*** Input material

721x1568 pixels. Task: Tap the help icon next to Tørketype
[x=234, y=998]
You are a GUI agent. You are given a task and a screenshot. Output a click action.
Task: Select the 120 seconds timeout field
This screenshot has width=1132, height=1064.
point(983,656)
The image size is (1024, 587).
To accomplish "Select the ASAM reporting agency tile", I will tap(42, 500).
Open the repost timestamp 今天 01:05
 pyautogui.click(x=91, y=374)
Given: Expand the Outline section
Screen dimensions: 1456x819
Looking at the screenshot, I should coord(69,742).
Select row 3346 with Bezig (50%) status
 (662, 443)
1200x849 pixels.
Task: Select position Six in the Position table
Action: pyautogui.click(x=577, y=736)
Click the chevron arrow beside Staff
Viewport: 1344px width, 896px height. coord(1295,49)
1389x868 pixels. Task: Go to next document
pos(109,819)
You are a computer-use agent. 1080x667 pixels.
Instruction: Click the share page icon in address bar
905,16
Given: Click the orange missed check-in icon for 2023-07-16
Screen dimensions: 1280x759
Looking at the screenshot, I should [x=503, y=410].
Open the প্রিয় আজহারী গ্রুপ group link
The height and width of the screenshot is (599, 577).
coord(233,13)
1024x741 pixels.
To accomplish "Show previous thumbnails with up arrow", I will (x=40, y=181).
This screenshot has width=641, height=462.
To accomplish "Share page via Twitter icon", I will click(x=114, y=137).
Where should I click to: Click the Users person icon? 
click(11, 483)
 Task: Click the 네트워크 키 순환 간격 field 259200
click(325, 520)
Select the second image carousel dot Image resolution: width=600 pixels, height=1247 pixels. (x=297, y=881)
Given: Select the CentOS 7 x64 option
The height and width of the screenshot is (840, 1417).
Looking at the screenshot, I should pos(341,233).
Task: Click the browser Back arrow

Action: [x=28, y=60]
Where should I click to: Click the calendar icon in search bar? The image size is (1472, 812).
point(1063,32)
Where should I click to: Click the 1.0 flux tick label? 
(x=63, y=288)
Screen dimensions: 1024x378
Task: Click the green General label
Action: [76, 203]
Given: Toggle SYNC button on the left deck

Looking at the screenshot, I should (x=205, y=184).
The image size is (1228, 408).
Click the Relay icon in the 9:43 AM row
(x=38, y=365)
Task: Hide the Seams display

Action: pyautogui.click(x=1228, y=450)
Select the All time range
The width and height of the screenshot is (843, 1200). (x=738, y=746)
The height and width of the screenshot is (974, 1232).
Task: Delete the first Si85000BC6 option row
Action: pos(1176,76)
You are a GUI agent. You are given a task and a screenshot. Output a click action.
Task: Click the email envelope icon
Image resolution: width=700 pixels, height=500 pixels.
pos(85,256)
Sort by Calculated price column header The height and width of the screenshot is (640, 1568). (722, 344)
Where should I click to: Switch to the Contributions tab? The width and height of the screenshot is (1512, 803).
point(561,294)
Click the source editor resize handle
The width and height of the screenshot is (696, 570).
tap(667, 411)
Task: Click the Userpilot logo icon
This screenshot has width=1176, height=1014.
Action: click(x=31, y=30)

******

Update the rows above by changing each "Where should I click to:" to "Where do I click to:" and leaving everything else as it is.

721x1568 pixels. Task: Tap the help icon next to Tørketype
[x=234, y=998]
You are a GUI agent. You are given a task and a screenshot. Output a click action.
Task: Select the 120 seconds timeout field
This screenshot has width=1132, height=1064.
point(983,656)
The image size is (1024, 587).
To accomplish "Select the ASAM reporting agency tile", I will tap(42, 500).
Open the repost timestamp 今天 01:05
 pyautogui.click(x=91, y=374)
Given: Expand the Outline section
Screen dimensions: 1456x819
Looking at the screenshot, I should coord(69,742).
Select row 3346 with Bezig (50%) status
 (662, 443)
1200x849 pixels.
Task: Select position Six in the Position table
Action: pyautogui.click(x=577, y=736)
Click the chevron arrow beside Staff
Viewport: 1344px width, 896px height. coord(1295,49)
1389x868 pixels. Task: Go to next document
pos(109,819)
You are a computer-use agent. 1080x667 pixels.
Instruction: Click the share page icon in address bar
905,16
Given: Click the orange missed check-in icon for 2023-07-16
Screen dimensions: 1280x759
Looking at the screenshot, I should [x=503, y=410].
Open the প্রিয় আজহারী গ্রুপ group link
The height and width of the screenshot is (599, 577).
coord(233,13)
1024x741 pixels.
To accomplish "Show previous thumbnails with up arrow", I will (x=40, y=181).
This screenshot has width=641, height=462.
To accomplish "Share page via Twitter icon", I will click(x=114, y=137).
Where do I click to: Click the Users person icon? 
click(11, 483)
 Task: Click the 네트워크 키 순환 간격 field 259200
click(325, 520)
Select the second image carousel dot Image resolution: width=600 pixels, height=1247 pixels. (x=297, y=881)
Given: Select the CentOS 7 x64 option
The height and width of the screenshot is (840, 1417).
Looking at the screenshot, I should pos(341,233).
Task: Click the browser Back arrow

Action: [x=28, y=60]
Where do I click to: Click the calendar icon in search bar? The image size is (1472, 812).
point(1063,32)
Where do I click to: Click the 1.0 flux tick label? 
(x=63, y=288)
Screen dimensions: 1024x378
Task: Click the green General label
Action: [76, 203]
Given: Toggle SYNC button on the left deck

Looking at the screenshot, I should (x=205, y=184).
The image size is (1228, 408).
Click the Relay icon in the 9:43 AM row
(x=38, y=365)
Task: Hide the Seams display

Action: pyautogui.click(x=1228, y=450)
Select the All time range
The width and height of the screenshot is (843, 1200). (x=738, y=746)
The height and width of the screenshot is (974, 1232).
Task: Delete the first Si85000BC6 option row
Action: pos(1176,76)
You are a GUI agent. You are given a task and a screenshot. Output a click action.
Task: Click the email envelope icon
Image resolution: width=700 pixels, height=500 pixels.
pos(85,256)
Sort by Calculated price column header The height and width of the screenshot is (640, 1568). (722, 344)
Where do I click to: Switch to the Contributions tab? The width and height of the screenshot is (1512, 803).
point(561,294)
Click the source editor resize handle
The width and height of the screenshot is (696, 570).
tap(667, 411)
Task: Click the Userpilot logo icon
This screenshot has width=1176, height=1014.
Action: click(x=31, y=30)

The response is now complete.